Question: Do little girls need spaah treatment? Maybe!

"Aw man, that fraction test was a killer. Finally I can relax by soaking my feet in balls!"

"I know, right? I thought recess would never come today. And a bully stole my fruit roll up! And these balls feel great on my tiny child feet."

"Yay balls!"

"Yay Orbeez! trademark registered!"

Question: Do old grumpy men need spaah treatment? Hmm.

While I keep my fruit roll ups in a secure place (wall safe), I have stress like any harassed grade schooler out there.

Like: At the library we now need to be twelve feet apart and we've been issued DPL (Duluth Public Library) bullhorns so we can communicate.

"This is stupid," Todd said into his bullhorn.

"Don't mess with the bullhorn," I said, "or you'll get the, uh... horny."

"What?!"

"I said...!" I pulled down my Breen. "Don't mess with--"

"Yeah, yeah. If Hilarity tries to move me to another library I'm just going to tell her I have the squirts."

"What?"

"The squirts," Todd yelled across three football field lengths. "I have the squirts!"

"Gross!" I bellowed into my bullhorn.

Hilarity came out of her office, covered in hazmat material fastened with safety pins, because punk rock.

"Get that mask on correctly, Johnson," Hilarity screeched.

My Breen mask was slightly crooked. Also I had a hole cut out of the front. Sort of like a crotch-less panty, only more sexy.

"Todd? I need to talk to you," Hilarity said.

"Ugnnnnggh," Todd said, beard clenching.

"Commence Operation Diarrhea," I said wittily and coolly.

At the word diarrhea Pat suddenly showed up. He needed me as a witness for a deposition with his landlady.

"Just listen, in case she's violating the disability rights' act. I have a list of my disabilities that I can sue her for if she doesn't let me sleep with cans of corn in my bed."

"Right," I said, wondering how Pat got in the library. "And I'm calling security."

"Here's the list:

Oppositional defiance
Social anxiety disorder
Panic attacks
Tic Tac Disorder
Dyscalculia
Exhausting weirdness
Moody diarrhea
Slapping strangers dysphoria
Schizoid personality disorder
Social avoidant
Manic balloon fear...

Now, we'll need to go over this in great detail before she calls. Also, I have more problems we need to talk about because my dad, he--"

Just then I felt a sharp jab at my neck. I turned.

Andy.

"What did I tell you about talking about Pat?" he growled. He had a knife.

"Sorry! Don't kill me!"

"No. Pat. Say it after me."

"No Pat."

"Good. See, that wasn't so hard, was it?"

"I don't know. What if Pat needs some tic tacs because of his dad?"

"Grr," Andy said and waved the knife like a knife-wielding balloon maniac.

"Okay, okay!
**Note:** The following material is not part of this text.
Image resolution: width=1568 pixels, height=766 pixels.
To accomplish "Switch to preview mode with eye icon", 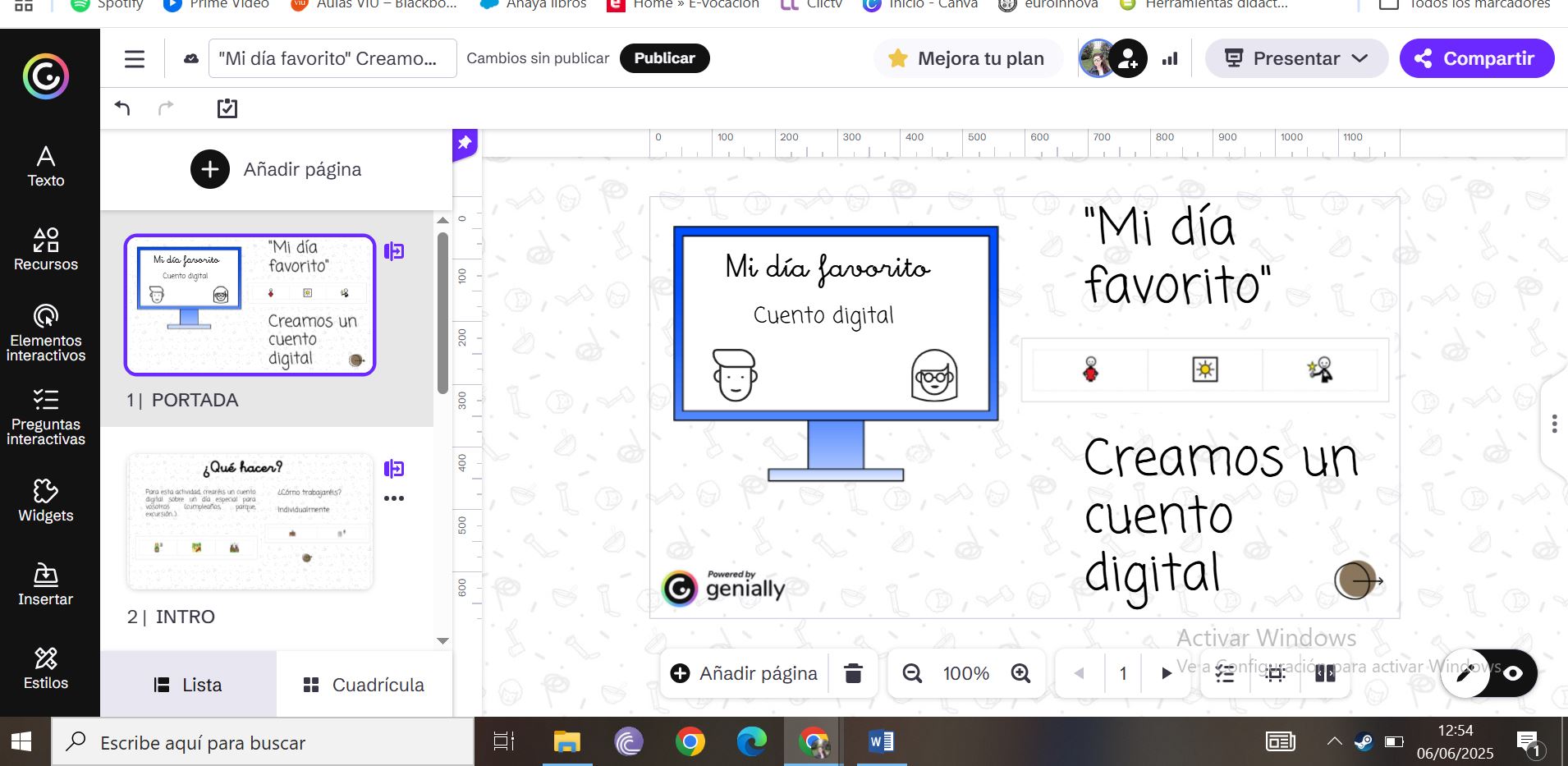I will point(1512,673).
Geez. My feet are really starting to..."

Mom shook her head at me, not amused. She was feeling sad, and a touch of dyscalculia.

"Did you like the pun game I got you for Christmas?"

"Yes, Mom." I looked around. I was getting scared. My writing was disjointed and, didn't flow. The salad kout.

"Did you really like it, or are you just saying that because you don't love me?"

"Puns are great, Mom. If they were good enough for Jesus they're good enough for me."

"What do you mean?" Mom was sad. Also disturbed. "You mean, they made the pun later?"

"What? No. Jesus made the pun on Peter's name. The 'rock' of the church. Petra in Greek. Little known fact: Jesus was really into Dad humor."

"But I don't understand. Were puns invented back then?"

"What do you mean? Like the wheel?"

"I think someone made a pun later. They didn't have puns back then."

"They did."

"I don't think they did."

"They did! Jesus used puns! It's a scientific fact!"

"Are you going to cut your hair? You're looking very shaggy."

"Grr."

I frantically broke open the box of SPAAH BALLZ and dipped my bare feet in the soaking warmth of little balls as I combed my long hair and strainedly thought how I have a man bun in the oven.